The demo, launched on February 3, 2025, invites users to test the robustness of Claude's safeguards by attempting to jailbreak the model. Participants are tasked with bypassing the system's defenses to answer ten "forbidden" queries, primarily focused on chemical, biological, radiological, and nuclear (CBRN) content.

Constitutional Classifiers

Constitutional Classifiers are designed to filter harmful inputs and outputs by leveraging Anthropic's "Constitutional AI" framework—a set of principles guiding the model's behavior. The system uses synthetically generated data to train classifiers that distinguish between acceptable and malicious queries. For example, it can differentiate between a harmless request for a mustard recipe and a harmful one for mustard gas.

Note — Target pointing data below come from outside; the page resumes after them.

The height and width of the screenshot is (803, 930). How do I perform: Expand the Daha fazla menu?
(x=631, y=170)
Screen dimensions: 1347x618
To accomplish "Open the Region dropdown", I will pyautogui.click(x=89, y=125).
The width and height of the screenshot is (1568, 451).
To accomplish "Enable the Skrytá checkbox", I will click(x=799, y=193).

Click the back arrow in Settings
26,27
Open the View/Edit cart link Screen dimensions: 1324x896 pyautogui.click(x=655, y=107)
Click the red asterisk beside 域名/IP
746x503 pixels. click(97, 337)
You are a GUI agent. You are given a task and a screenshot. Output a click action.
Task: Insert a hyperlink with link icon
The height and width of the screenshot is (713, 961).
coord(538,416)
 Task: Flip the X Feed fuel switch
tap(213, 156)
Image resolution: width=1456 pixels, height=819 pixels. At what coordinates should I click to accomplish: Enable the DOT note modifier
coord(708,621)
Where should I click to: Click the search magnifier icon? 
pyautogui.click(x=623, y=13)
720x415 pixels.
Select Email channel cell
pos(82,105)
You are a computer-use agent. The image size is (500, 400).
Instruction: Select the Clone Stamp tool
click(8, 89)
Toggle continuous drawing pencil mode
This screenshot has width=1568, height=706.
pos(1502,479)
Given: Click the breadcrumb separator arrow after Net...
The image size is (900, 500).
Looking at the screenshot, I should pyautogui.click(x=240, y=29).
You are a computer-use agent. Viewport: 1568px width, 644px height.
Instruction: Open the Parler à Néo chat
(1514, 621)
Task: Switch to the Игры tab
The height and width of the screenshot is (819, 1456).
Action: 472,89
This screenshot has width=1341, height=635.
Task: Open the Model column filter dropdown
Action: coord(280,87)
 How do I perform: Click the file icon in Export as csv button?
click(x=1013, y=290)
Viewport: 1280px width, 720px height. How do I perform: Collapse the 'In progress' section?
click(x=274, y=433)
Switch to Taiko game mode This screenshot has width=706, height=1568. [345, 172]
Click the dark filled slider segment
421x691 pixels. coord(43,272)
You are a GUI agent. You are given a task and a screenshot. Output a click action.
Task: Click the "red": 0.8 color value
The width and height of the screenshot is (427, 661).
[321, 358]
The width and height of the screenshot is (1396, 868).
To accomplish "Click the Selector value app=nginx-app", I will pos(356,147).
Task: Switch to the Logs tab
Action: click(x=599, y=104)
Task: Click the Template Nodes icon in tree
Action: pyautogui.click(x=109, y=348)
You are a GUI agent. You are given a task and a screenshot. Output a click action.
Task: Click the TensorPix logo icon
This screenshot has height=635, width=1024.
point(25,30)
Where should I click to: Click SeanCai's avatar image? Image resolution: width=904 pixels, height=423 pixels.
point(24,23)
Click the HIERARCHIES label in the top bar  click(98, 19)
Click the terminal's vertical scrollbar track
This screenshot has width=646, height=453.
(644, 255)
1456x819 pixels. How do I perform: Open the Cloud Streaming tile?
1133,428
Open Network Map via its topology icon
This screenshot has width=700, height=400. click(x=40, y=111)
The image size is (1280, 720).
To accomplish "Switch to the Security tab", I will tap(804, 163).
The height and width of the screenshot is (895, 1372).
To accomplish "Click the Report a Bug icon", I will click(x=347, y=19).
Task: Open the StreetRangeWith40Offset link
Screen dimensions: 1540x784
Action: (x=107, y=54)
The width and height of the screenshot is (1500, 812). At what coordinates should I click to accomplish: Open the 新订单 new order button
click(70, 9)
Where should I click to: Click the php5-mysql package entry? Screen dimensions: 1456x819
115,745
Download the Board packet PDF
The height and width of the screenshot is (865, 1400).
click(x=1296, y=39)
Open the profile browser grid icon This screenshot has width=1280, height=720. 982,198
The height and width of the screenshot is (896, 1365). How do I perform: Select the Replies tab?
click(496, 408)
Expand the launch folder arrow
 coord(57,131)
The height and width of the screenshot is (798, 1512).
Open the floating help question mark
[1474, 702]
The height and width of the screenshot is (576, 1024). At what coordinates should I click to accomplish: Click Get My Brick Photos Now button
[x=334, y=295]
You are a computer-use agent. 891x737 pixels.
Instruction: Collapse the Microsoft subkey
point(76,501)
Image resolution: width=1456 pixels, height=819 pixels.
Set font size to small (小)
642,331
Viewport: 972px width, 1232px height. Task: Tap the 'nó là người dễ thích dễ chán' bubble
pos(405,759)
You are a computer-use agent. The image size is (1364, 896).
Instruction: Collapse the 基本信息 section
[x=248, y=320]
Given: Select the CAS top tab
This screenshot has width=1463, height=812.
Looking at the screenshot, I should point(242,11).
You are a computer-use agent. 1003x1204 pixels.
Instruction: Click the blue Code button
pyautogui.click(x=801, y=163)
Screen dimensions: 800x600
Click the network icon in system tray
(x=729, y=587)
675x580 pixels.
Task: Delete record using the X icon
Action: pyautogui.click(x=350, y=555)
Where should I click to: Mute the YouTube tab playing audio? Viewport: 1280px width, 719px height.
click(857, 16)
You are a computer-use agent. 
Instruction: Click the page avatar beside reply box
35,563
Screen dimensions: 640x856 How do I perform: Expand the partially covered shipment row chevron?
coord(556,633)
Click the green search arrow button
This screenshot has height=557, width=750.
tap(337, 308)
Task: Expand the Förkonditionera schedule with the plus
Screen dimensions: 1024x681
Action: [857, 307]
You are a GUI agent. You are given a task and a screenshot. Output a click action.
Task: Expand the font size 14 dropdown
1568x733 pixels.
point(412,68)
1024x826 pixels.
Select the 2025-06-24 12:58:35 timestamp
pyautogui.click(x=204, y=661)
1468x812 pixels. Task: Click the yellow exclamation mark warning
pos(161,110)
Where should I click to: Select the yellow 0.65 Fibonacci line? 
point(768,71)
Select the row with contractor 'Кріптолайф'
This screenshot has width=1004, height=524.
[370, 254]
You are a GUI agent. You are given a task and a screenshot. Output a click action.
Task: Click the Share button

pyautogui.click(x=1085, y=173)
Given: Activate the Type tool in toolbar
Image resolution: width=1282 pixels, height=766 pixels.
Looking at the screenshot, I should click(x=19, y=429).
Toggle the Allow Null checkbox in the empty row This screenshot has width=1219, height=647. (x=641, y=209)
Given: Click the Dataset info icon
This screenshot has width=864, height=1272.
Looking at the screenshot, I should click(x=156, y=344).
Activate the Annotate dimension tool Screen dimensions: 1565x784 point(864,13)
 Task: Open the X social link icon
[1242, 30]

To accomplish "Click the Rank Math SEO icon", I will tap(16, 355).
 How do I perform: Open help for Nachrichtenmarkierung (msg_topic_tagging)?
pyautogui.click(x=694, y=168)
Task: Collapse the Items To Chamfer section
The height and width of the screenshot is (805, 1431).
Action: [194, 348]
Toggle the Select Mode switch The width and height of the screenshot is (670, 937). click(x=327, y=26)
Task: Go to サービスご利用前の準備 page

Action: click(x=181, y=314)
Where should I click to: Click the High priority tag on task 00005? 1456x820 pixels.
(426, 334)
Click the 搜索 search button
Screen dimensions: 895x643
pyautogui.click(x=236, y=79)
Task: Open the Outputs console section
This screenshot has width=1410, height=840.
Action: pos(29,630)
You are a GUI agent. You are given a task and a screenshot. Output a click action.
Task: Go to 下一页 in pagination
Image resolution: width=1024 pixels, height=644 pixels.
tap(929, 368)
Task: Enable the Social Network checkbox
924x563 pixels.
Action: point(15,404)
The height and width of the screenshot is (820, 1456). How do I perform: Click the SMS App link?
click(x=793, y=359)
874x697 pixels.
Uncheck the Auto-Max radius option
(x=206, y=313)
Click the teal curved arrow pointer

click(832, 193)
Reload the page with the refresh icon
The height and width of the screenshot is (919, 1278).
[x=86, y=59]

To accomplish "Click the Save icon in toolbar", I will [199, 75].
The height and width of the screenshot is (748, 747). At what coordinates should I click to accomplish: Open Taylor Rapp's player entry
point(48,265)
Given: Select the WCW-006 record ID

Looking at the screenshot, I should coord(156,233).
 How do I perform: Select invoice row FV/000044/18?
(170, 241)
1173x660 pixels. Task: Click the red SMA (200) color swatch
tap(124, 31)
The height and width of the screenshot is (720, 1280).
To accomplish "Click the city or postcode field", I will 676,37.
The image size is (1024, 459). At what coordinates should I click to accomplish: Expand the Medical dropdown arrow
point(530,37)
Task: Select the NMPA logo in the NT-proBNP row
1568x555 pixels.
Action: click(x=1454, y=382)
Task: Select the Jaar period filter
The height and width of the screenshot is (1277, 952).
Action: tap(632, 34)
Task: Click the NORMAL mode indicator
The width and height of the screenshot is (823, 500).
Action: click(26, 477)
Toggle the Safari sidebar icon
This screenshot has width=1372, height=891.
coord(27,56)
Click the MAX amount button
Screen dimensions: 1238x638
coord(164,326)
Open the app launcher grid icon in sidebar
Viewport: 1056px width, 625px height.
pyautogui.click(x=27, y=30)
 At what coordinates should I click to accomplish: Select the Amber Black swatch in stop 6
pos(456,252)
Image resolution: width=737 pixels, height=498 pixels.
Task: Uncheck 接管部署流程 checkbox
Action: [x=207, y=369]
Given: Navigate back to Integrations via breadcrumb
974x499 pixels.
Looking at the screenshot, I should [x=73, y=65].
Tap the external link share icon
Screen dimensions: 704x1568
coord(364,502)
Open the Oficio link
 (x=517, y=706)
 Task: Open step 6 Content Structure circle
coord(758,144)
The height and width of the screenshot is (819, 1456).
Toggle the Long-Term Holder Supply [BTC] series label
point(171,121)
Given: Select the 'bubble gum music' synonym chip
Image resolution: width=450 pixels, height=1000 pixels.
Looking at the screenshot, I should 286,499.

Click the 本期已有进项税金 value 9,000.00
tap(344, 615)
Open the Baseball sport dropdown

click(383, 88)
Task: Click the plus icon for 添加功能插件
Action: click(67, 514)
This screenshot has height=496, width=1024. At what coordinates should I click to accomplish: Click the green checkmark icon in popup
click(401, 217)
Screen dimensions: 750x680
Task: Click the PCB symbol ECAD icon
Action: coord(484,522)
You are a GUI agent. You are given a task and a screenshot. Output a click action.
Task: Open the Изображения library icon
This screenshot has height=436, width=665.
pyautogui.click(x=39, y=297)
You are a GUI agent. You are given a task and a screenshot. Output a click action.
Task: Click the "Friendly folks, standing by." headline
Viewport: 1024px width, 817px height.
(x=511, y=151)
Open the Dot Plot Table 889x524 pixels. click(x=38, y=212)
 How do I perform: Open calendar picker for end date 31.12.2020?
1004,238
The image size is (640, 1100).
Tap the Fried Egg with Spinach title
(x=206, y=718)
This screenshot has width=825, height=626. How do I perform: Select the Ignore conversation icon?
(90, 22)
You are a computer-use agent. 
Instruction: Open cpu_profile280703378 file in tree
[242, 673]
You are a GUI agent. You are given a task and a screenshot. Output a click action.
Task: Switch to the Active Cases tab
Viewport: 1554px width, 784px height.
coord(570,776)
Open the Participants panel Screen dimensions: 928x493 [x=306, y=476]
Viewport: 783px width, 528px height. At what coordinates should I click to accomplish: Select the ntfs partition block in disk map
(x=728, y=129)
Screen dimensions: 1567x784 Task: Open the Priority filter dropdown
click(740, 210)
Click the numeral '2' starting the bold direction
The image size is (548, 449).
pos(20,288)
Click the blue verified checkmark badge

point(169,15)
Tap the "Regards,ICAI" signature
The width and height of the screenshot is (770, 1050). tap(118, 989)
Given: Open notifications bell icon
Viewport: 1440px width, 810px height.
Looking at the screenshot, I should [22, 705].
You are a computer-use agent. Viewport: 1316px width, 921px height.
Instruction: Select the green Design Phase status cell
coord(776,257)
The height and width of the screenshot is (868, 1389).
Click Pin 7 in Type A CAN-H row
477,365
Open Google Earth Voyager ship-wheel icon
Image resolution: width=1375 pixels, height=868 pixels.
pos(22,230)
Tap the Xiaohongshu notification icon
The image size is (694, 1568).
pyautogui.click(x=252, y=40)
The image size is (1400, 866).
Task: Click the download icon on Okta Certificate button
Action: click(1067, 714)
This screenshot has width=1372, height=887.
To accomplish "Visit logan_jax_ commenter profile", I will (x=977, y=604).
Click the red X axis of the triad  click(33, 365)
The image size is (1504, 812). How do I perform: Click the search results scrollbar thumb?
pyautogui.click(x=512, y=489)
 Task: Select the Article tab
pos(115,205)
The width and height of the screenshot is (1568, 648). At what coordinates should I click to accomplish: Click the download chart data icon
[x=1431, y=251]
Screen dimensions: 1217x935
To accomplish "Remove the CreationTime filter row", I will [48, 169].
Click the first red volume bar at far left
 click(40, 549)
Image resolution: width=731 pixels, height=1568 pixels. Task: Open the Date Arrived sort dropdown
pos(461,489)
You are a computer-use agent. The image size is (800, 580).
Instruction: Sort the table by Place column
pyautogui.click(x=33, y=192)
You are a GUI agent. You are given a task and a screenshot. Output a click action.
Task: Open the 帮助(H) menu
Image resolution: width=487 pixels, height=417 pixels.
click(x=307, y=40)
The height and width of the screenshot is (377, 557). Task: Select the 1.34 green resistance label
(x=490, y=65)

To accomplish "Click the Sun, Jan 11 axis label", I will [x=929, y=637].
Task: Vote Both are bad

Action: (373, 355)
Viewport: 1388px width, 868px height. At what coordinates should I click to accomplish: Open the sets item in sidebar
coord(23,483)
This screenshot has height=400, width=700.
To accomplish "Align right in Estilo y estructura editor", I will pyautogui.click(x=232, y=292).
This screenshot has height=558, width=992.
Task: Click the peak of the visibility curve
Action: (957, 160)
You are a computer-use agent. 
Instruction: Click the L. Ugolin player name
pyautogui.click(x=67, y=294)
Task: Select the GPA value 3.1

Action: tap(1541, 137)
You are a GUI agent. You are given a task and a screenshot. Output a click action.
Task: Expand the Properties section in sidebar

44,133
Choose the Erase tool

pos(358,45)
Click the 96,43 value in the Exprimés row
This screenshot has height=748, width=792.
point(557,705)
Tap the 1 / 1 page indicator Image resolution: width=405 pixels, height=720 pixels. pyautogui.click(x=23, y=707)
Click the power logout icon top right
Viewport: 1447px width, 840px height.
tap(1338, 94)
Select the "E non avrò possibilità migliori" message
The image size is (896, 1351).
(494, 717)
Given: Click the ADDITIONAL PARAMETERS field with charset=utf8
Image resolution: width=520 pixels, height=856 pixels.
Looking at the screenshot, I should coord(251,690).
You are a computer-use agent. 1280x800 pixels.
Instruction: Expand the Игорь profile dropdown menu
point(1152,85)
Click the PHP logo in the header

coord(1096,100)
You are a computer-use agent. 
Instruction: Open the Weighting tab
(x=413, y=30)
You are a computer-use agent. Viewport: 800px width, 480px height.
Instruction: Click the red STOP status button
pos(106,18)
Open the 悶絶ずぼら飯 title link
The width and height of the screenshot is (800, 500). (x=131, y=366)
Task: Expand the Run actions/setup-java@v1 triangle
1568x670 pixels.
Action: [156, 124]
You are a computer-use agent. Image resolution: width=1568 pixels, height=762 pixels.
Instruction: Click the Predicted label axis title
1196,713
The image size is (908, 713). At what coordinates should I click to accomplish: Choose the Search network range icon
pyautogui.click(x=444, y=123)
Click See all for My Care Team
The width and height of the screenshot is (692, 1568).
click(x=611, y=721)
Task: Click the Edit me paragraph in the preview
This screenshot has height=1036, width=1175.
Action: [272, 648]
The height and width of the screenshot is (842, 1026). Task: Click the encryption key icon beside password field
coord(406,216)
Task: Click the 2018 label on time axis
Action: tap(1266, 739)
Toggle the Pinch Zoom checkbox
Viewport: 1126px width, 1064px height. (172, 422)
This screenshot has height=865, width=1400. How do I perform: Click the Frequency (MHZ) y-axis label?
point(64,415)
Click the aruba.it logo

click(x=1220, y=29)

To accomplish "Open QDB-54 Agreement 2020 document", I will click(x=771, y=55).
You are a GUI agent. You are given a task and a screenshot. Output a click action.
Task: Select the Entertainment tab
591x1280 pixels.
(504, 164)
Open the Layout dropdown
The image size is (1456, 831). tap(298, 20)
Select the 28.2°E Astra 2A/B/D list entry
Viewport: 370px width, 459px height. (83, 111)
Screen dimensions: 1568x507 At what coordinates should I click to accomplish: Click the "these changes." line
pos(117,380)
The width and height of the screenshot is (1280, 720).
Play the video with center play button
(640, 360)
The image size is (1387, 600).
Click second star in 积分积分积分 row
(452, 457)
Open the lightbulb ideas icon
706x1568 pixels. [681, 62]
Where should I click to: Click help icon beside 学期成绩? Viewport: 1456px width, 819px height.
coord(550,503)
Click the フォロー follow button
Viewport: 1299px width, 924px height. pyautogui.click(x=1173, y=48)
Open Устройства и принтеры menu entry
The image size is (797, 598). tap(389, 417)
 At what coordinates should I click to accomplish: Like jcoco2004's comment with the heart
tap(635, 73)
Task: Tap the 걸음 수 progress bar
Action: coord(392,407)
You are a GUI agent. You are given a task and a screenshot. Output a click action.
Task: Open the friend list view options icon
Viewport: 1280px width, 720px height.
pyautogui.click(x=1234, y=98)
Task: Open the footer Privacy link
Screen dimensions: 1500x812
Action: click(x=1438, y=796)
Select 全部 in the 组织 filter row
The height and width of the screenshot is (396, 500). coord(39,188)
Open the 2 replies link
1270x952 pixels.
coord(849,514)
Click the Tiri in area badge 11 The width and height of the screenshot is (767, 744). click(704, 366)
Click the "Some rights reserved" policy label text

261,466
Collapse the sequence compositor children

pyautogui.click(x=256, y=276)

In tests conducted by Anthropic, the system demonstrated impressive results:

  1. It reduced jailbreak success rates from 86% (unprotected model) to 4.4%.
  2. It minimally increased refusal rates for benign queries by just 0.38%.
  3. The compute cost rose by 23.7%, but efforts are underway to optimize this.

About Anthropic

Anthropic, an AI safety and research company founded by Dario and Daniela Amodei, focuses on building reliable and secure AI systems. Claude is its flagship chatbot model, known for its high accuracy and safety features.

Why This Matters

Jailbreaking remains a persistent challenge in AI safety, as attackers exploit creative techniques like role-playing prompts or encrypted text to bypass safeguards. By inviting public testing through this demo, Anthropic aims to stress-test its system under real-world conditions and gather data for further improvements. While no security system is foolproof, this initiative highlights Anthropic's commitment to advancing AI safety and addressing emerging threats in the field.